** SOURCE INFORMATION follows **

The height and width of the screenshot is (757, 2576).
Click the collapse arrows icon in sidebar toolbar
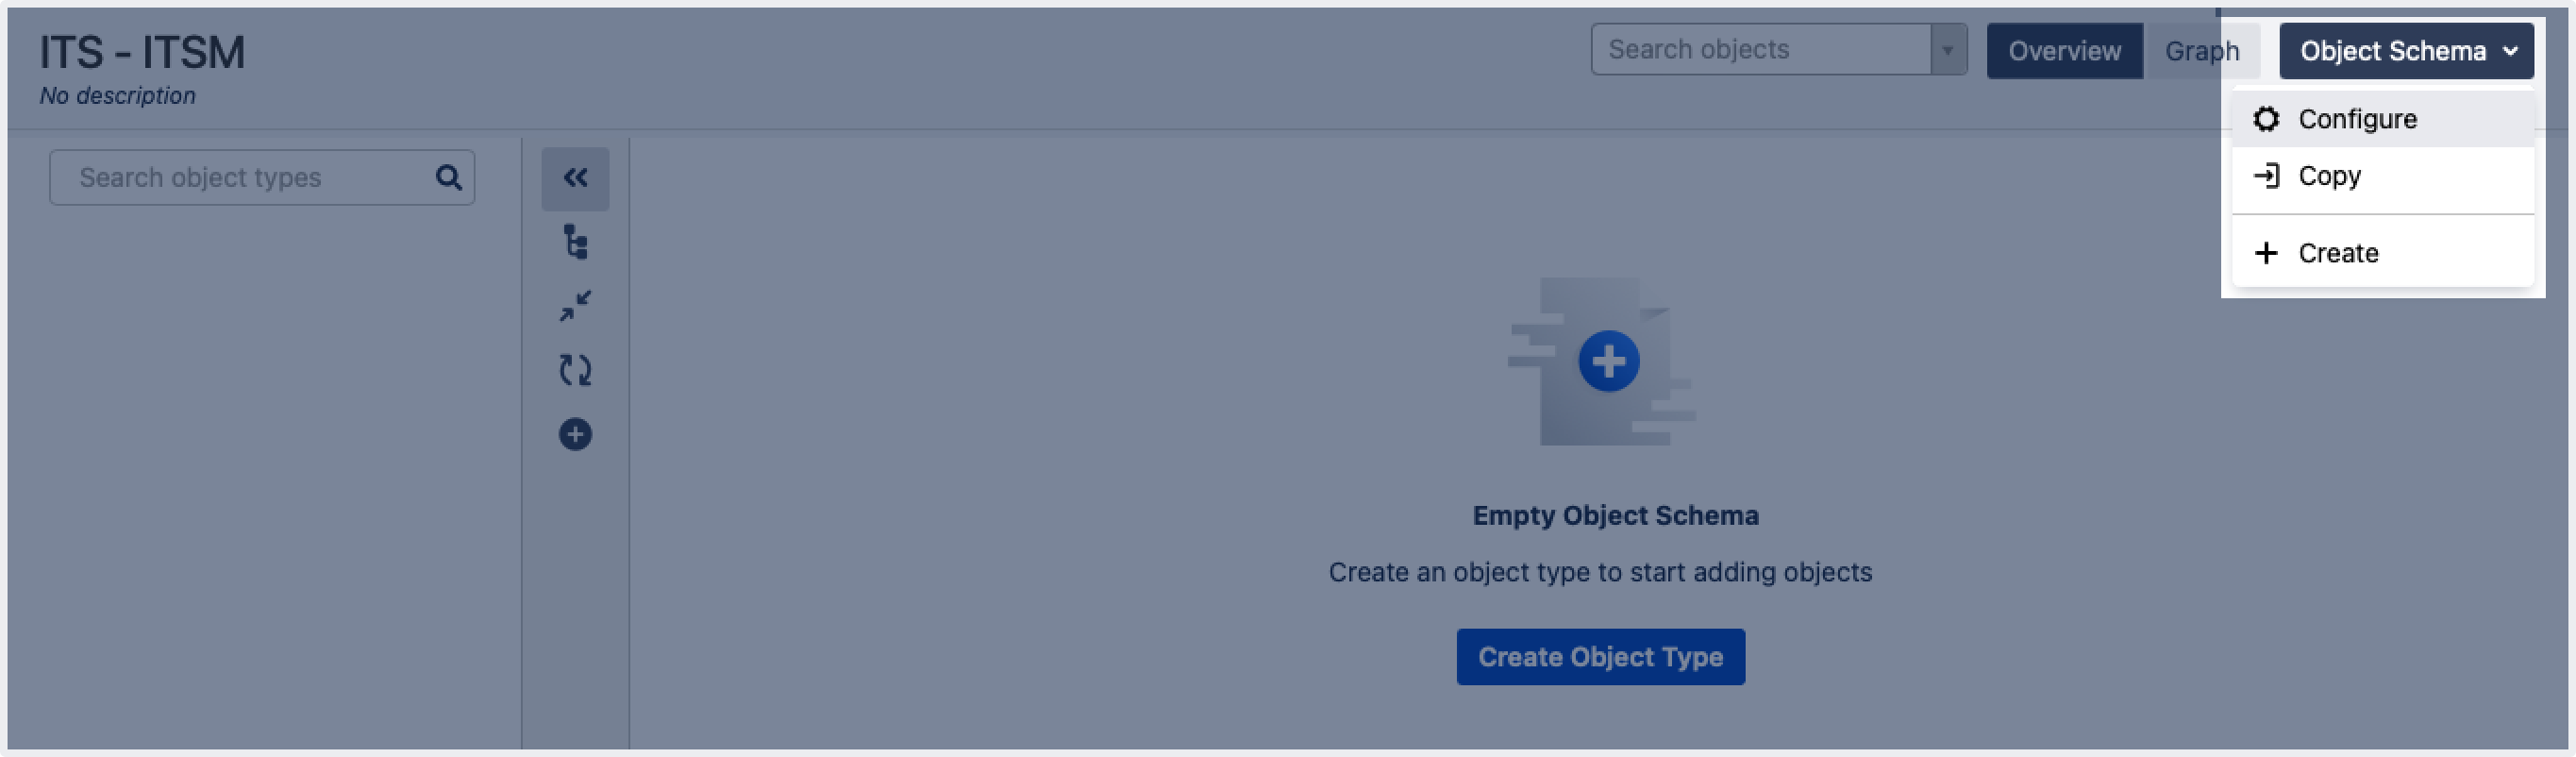coord(575,306)
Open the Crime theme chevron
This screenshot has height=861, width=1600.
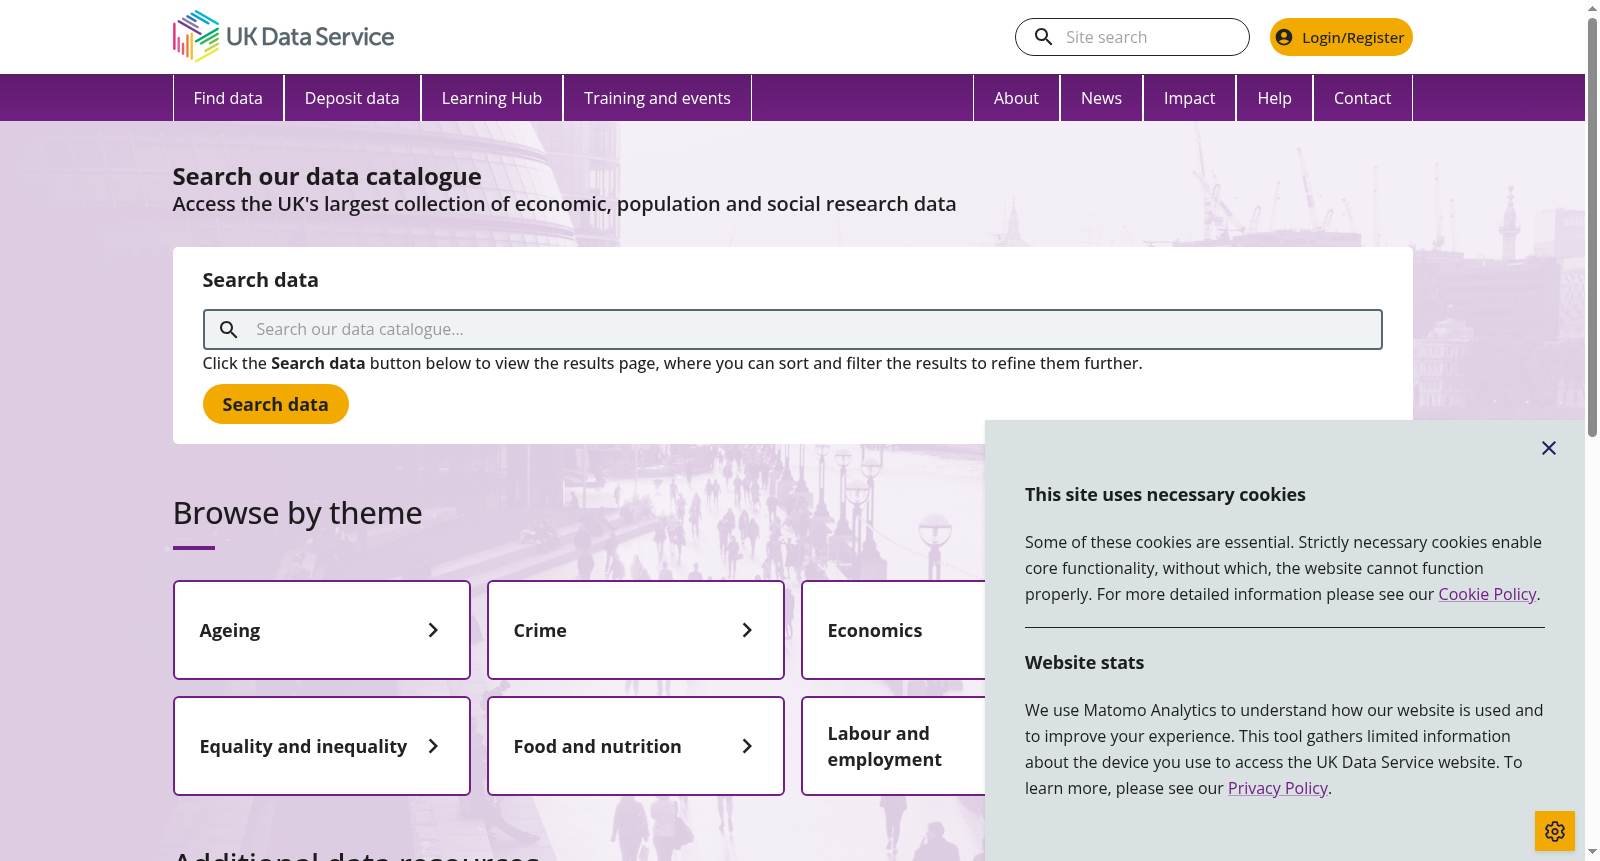pos(747,630)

** End of SOURCE INFORMATION **

▸ PROBLEM: I would like the data copied exactly as it stands, with no pictures included.

▸ WRITTEN RESPONSE:
The height and width of the screenshot is (757, 2576).
Click the collapse arrows icon in sidebar toolbar
coord(575,306)
Open the Crime theme chevron
This screenshot has height=861, width=1600.
pos(747,630)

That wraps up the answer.